À faire: Reprenez le texte sur les programmes d'amélioration de la performance en entreprise et écrivez la suite, à partir de sa dernière phrase.

Texte présenté:
——

La recette pour un saut quantique en performance, telle qu’elle circule dans nombre de Directions, est la suivante : faire écrire des standards détaillés, organiser un programme de formation d’une ou deux journées pour faire passer tout le monde à la moulinette, demander à chacun un projet d’amélioration pour appliquer les nouveaux standards, définir une batterie d’indicateurs pour contrôler l’application et embaucher une armée de consultants pour rééduquer les récalcitrants. Voilà le plan.
Nous avons vu cette mode commencer dans l’automobile il y a 25 ans, mais maintenant cette façon de faire s’est diffusée à toutes les entreprises et tous les secteurs – et les résultats sont toujours, toujours, les mêmes. Après une période d’activité intense dans les phases de déploiement et des gains initiaux dus à quelques erreurs corrigées ci et là, les résultats se dégradent. Le middle management, dont les objectifs sont calés sur la réussite du programme, comprend qu’il faut montrer des villages Potemkine pour rassurer les grands chefs (l’idée de génie du ministre russe Grigori Potemkine d’ériger des façades luxueuses pour cacher la misère des villages à l’impératrice Catherine II – à moins que ce n’ait été une calomnie de son pire ennemi pour le discréditer), et des indicateurs pastèque (vert à l’extérieur, rouge à l’intérieur) pour être tranquille. Les gens qui font le vrai travail, eux, n’en sont que plus démotivés et découragés – et passent leurs nerfs et leur déprime sur leurs collègues et leurs clients. En troisième phase le programme est mollement abandonné, histoire de ne pas se dédire, et les chefs se lancent à la recherche de la prochaine bonne idée pour avoir quelque chose à raconter au patron qui leur demande des résultats : 4.0, équipes autonomes, entreprise libérée, on a de quoi faire ! Si seulement on pouvait enfin remplacer tous les employés par des AI et des robots qui se laisseraient reprogrammer à volonté sans états d’âmes !

——

Extrait de données:
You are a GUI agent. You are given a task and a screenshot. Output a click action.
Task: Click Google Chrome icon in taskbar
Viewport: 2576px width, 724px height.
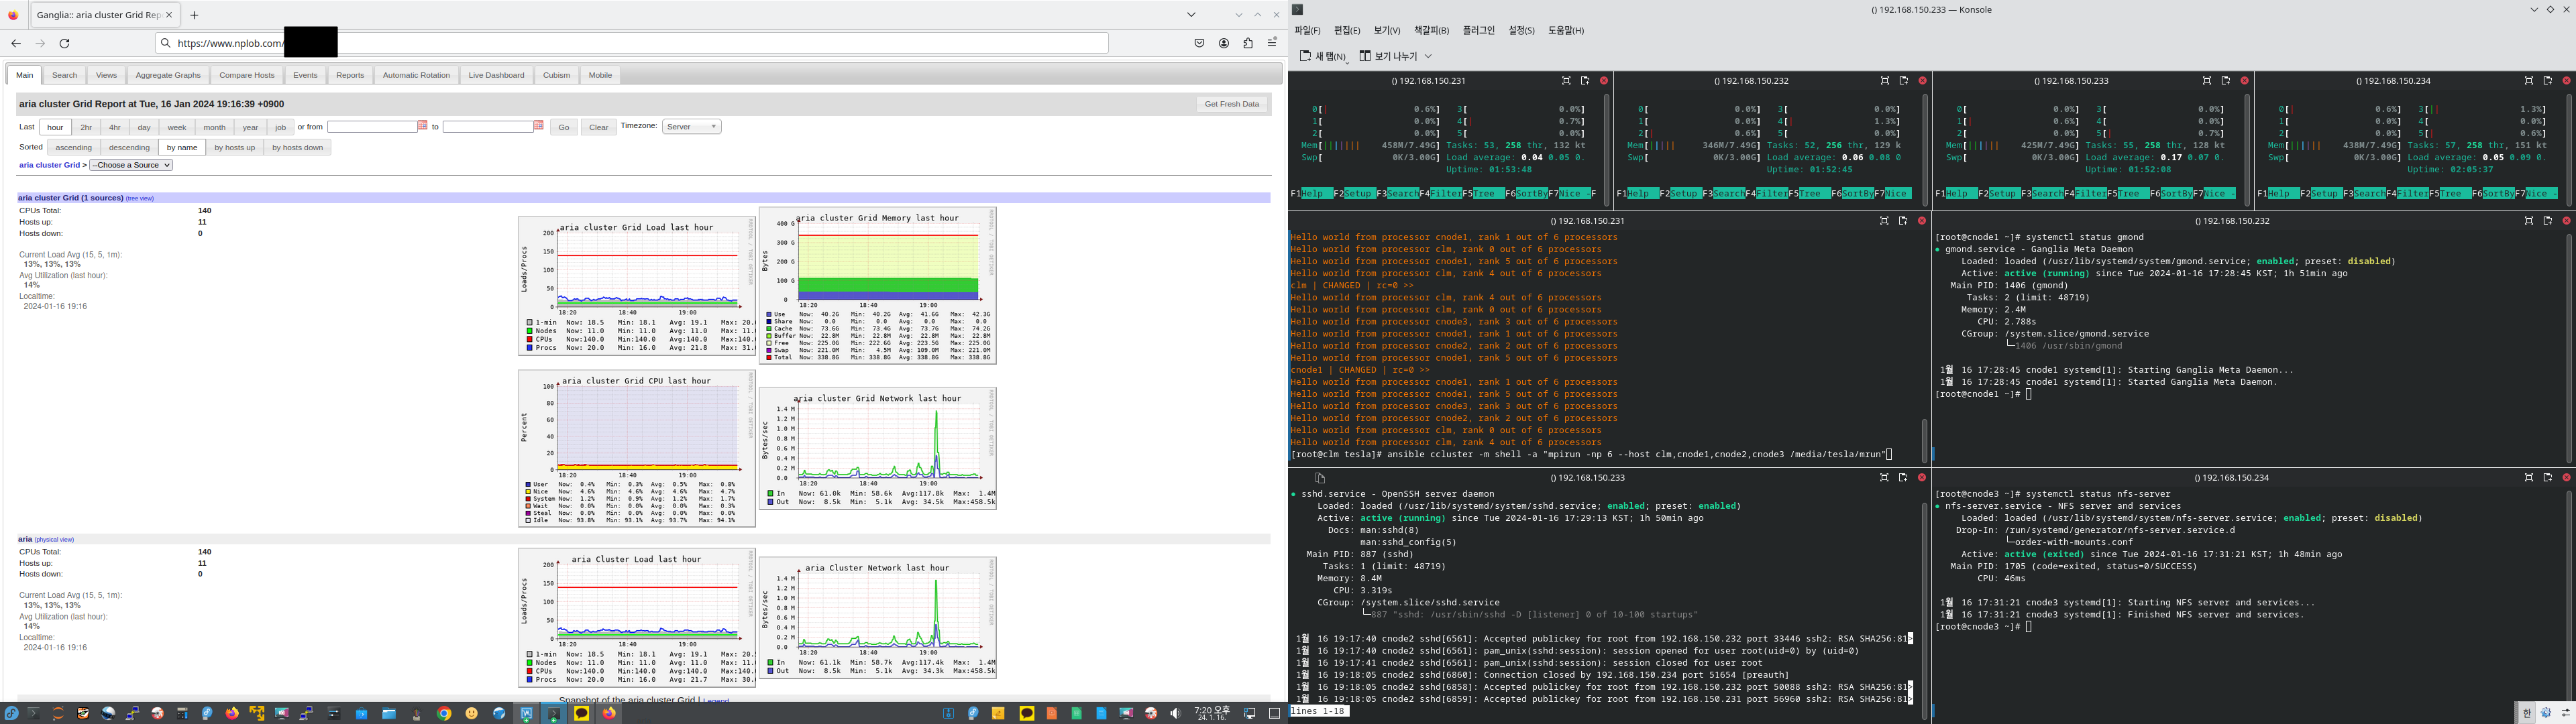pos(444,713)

——

Corrigé:
Il existe bien sûr une autre théorie de l’engagement. Plutôt que d’essayer de reprogrammer les gens, on cherche les plus passionnés et les plus consciencieux. On explore avec eux les problèmes type de l’activité et on partage une théorie de ce qui fait marcher le business. En partageant cet idéal par la ligne de management, on peut encourager toutes les équipes à soulever les problèmes qu’elles rencontrent et expliquer les solutions locales qu’elles ont mis en œuvre. En visitant systématiquement les équipes sur leur terrain on peut apprendre à 1/ mieux comprendre la réalité des problèmes-type, dans toutes leurs facettes concrètes en contexte et 2/ s’inspirer des solutions trouvées pour 3/ demander aux responsables de systèmes fonctionnels d’améliorer le service interne rendu aux employés pour que ceux-ci fassent leur job plus facilement et avec plus de plaisir. Le digital permet ensuite de partager les suggestions et les améliorations de systèmes au sein de l’entreprise pour encourager la véritable source de productivité humaine : le flux d’idées dans l’entreprise.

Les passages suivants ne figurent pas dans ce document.